NATIONAL SOCIALIST PARTY v. SKOKIE
The village of Skokie, Illinois had a population of approximately 70,000 persons, of whom approximately 40,500 were Jewish. Included within this population were thousands who survived detention in Nazi concentration camps. On March 20, 1977, Frank Collin, the leader of the National Socialist (“Nazi”) Party of America, informed Skokie’s police chief that the National Socialists intended to march on the village’s sidewalk on May 1. As a result of media attention and a number of phone calls allegedly made by Nazi Party members to residents with “Jewish names”, this planned demonstration became common knowledge among Skokie’s Jewish community.

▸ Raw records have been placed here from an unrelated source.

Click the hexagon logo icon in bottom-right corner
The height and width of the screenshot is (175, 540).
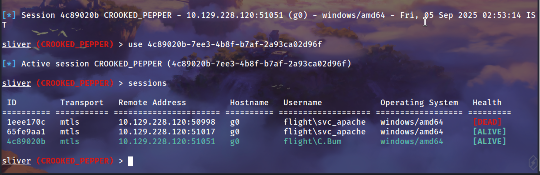533,163
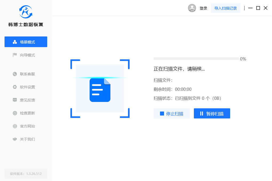The height and width of the screenshot is (181, 272).
Task: Open 导入扫描记录
Action: [225, 8]
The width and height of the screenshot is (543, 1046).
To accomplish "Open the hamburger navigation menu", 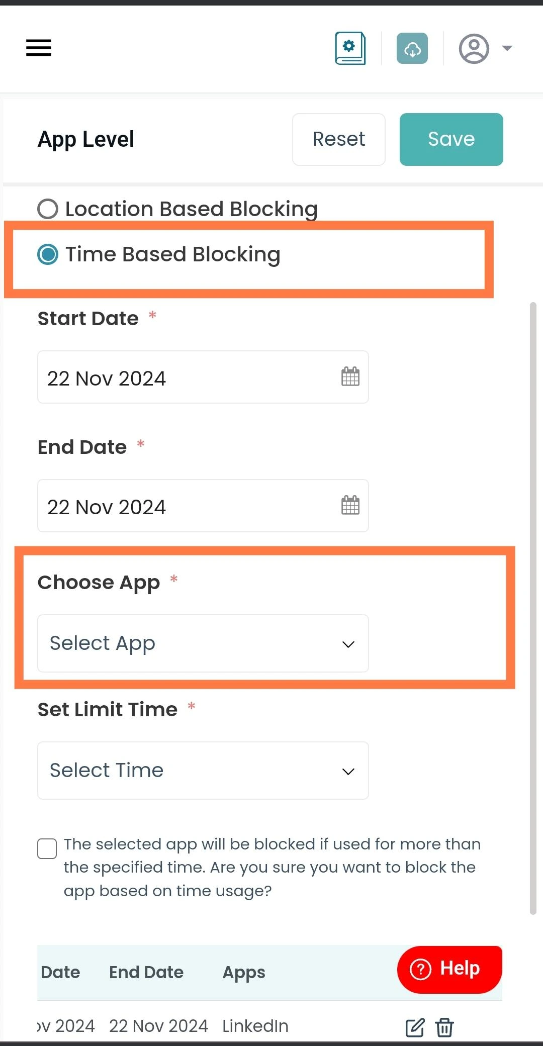I will (x=39, y=48).
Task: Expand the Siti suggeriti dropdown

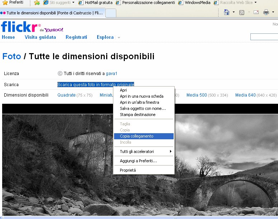Action: pos(73,3)
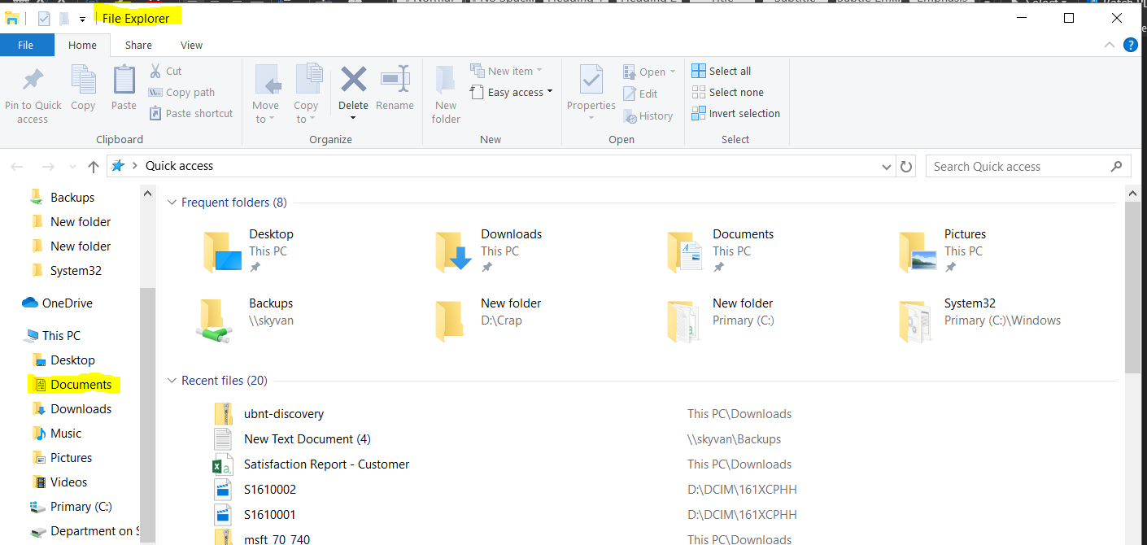Screen dimensions: 1147x545
Task: Select the Cut icon
Action: pos(166,71)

Collin wrote a letter to Skokie officials stating that the purpose of the demonstration was to protest the Skokie Park District’s ordinance requiring a bond of $350,000 to be posted prior to the issuance of a park permit. He also stated that the demonstration would consist of 30-50 demonstrators marching in single file in front of the Skokie Village Hall. The demonstrators intended to wear uniforms similar to those traditionally worn by Nazis, including swastika armbands. Collin also said that the demonstrators would not make derogatory public statements and would cooperate with reasonable police instructions.

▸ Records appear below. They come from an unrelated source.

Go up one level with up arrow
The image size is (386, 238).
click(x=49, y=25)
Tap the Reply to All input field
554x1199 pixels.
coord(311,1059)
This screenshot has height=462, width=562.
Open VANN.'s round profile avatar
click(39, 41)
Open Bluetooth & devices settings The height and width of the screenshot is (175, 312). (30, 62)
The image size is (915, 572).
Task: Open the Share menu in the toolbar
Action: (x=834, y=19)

The district court of Cook County conducted a hearing on a motion by the Village of Skokie for a preliminary injunction. The court considered Collin’s letter as an affidavit and took the testimony of a number of Skokie residents. One resident testified that a number of Jewish organizations planned a counterdemonstration for the same day with an expected attendance of 12,000 to 15,000 persons, and that the appearance of Nazi demonstrators could well lead to violence. The mayor of Skokie also testified that the demonstration could lead to uncontrollable violence. The court entered an order enjoining defendants from marching, walking, or parading or otherwise displaying the swastika on or off their person on May 1, 1977. The Nazi Party applied to the Illinois appellate court for a stay of the district court’s injunction; the appellate court denied their application. On appeal, the Illinois Supreme Court also denied the petition for a stay. The Nazi Party then filed an application for a stay with Justice John Paul Stevens, who referred the matter to the Court.
Did the Illinois Supreme Court improperly deny the National Socialist Party’s request for a stay of the district court’s injunction?
Legal provision: Amendment 1: Speech, Press, and Assembly
Yes. In a per curiam opinion, the Court held that Illinois must provide strict procedural safeguards, including appellate review, to deny a stay for an injunction depriving the Nazi Party of protected First Amendment rights. The Court treated the Illinois Supreme Court’s denial of a stay as a final judgment for the purposes of Supreme Court jurisdiction because it involved a right separable from and collateral to the merits of the Nazi Party’s case. Hence, the Court also treated the Nazi Party’s application for a stay as a petition for certiorari. The Court reversed and remanded the case for further proceedings.
Justice William Rehnquist, joined by Chief Justice Warren Burger and Justice Potter Stewart, dissented. He disagreed that the refusal of the Illinois Supreme Court to stay an injunction could be described as a final judgment or decree by the highest court of a state. He noted that no Illinois appellate court had heard or decided the merits of the Nazi Party’s federal claim.